What to produce -> Write out the records from the line containing "You are a computer-use" through the line containing "(x=301, y=250)", with both of those lines included. Leave the pictures out.

Rows ->
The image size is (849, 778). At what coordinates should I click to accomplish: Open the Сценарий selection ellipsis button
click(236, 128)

---

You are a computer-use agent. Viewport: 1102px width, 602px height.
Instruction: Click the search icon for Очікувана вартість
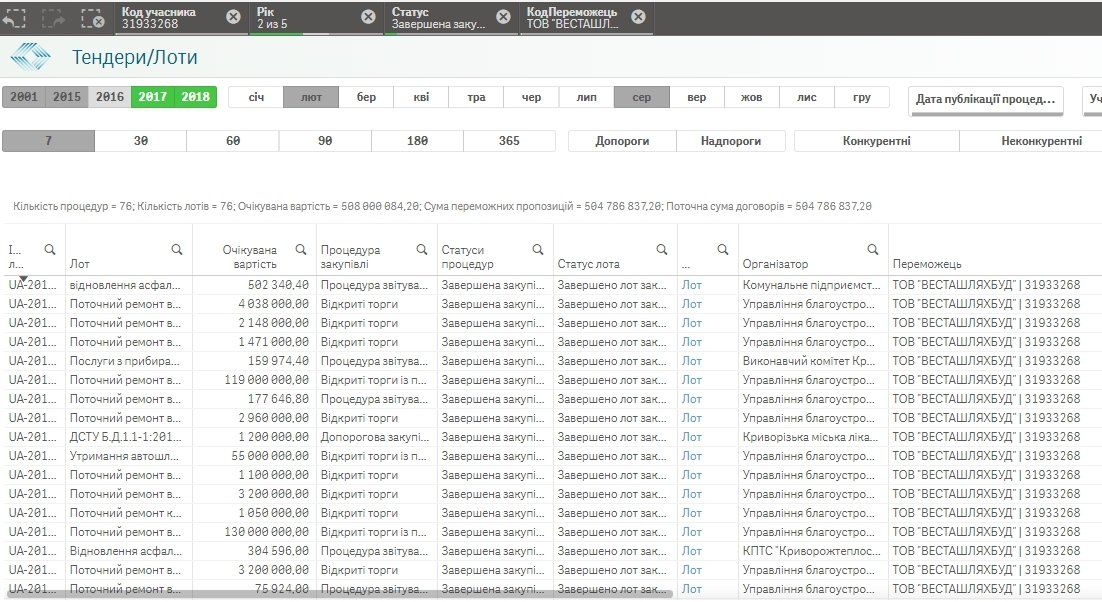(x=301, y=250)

Response to this exercise ->
You are a computer-use agent. Viewport: 1102px width, 602px height.
Instruction: Click the search icon for Очікувана вартість
(x=301, y=250)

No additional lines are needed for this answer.